PROBLEM TO SOLVE: In the forum post below about cuFFT streams, reproduce verbatim the passage between "When I profile" and "is my problem?", inclusive.

** Begin PROVIDED PASSAGE **

8

I'm trying to launch multiple CUDA FFT kernels asynchronously using streams. For that, I'm creating my streams, cuFFT forward and inverse plans as follows:

streams = (cudaStream_t*) malloc(sizeof(cudaStream_t)*streamNum);
plansF = (cufftHandle *) malloc(sizeof(cufftHandle)*streamNum);
plansI = (cufftHandle *) malloc(sizeof(cufftHandle)*streamNum);
for(int i=0; i<streamNum; i++)  
{
    cudaStreamCreate(&streams[i]);
    CHECK_ERROR(5)
    cufftPlan1d(&plansF[i], ticks, CUFFT_R2C,1);
    CHECK_ERROR(5)
    cufftPlan1d(&plansI[i], ticks, CUFFT_C2R,1);
    CHECK_ERROR(5)
    cufftSetStream(plansF[i],streams[i]);
    CHECK_ERROR(5)
    cufftSetStream(plansI[i],streams[i]);
    CHECK_ERROR(5)
}

In the main function, I'm launching forward FFTs as follows:

for(w=1;w<q;w++)
  {
    cufftExecR2C(plansF[w], gpuMem1+k,gpuMem2+j);
    CHECK_ERROR(8)
    k += rect_small_real;
    j += rect_small_complex;
  }

I also have other kernels that I launch asynchronously with the same streams.

When I profile my application using Visual Profiler 5.0, I see that all kernels except the CUDA FFT (both forward and inverse) run in parallel and overlap. FFT kernels do run in different streams, but they do not overlap, as they actually run sequentially. Can anyone tell me what is my problem?

My environment is VS 2008, 64 bit, Windows 7.

** End PROVIDED PASSAGE **
** Begin DATA LINES **

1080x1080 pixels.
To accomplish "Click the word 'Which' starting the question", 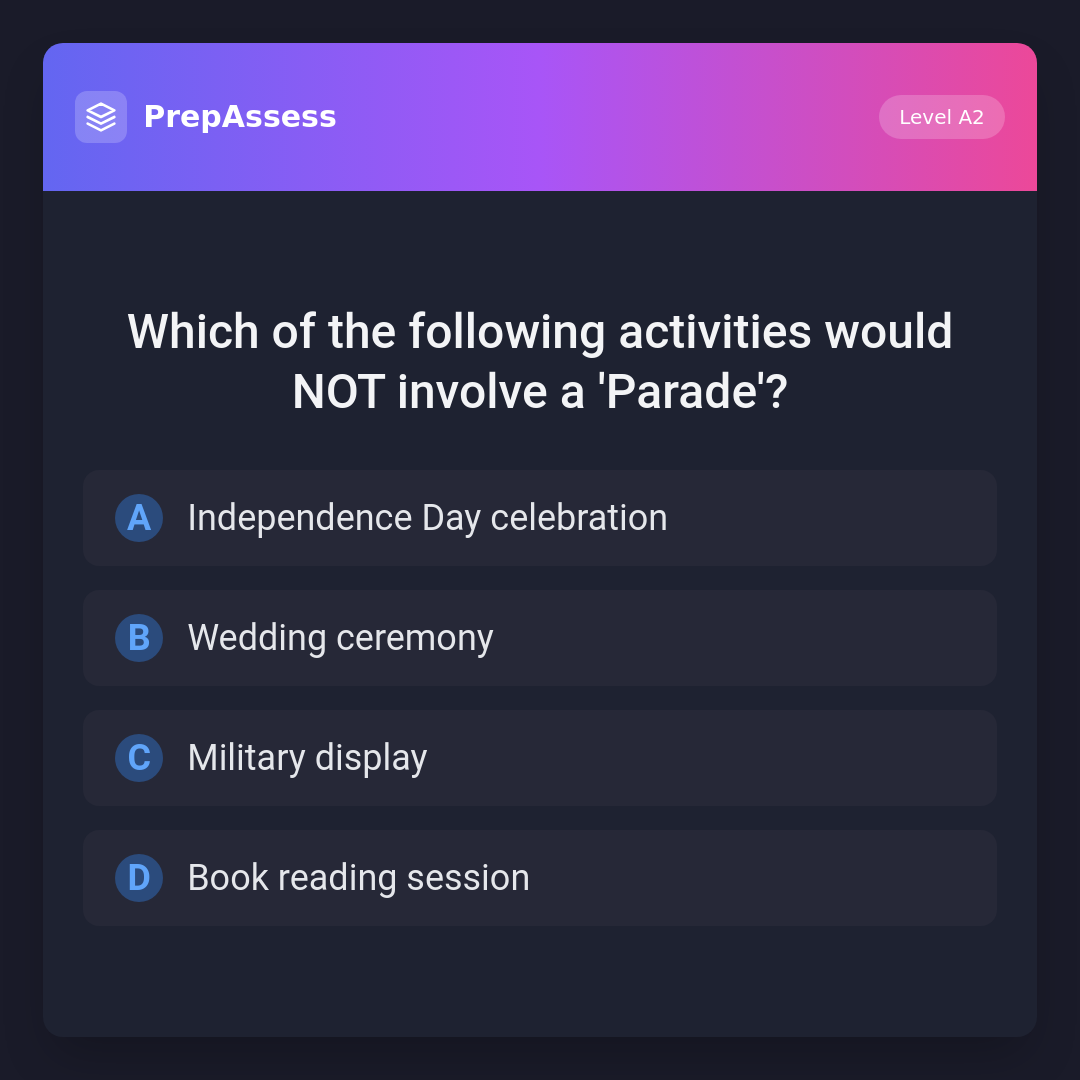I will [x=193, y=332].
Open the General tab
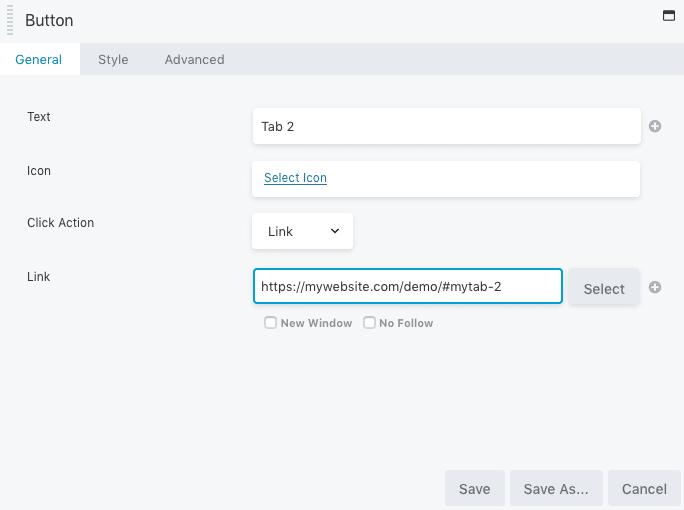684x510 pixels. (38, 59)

** End DATA LINES **

ANSWER FOR THIS EXERCISE:
When I profile my application using Visual Profiler 5.0, I see that all kernels except the CUDA FFT (both forward and inverse) run in parallel and overlap. FFT kernels do run in different streams, but they do not overlap, as they actually run sequentially. Can anyone tell me what is my problem?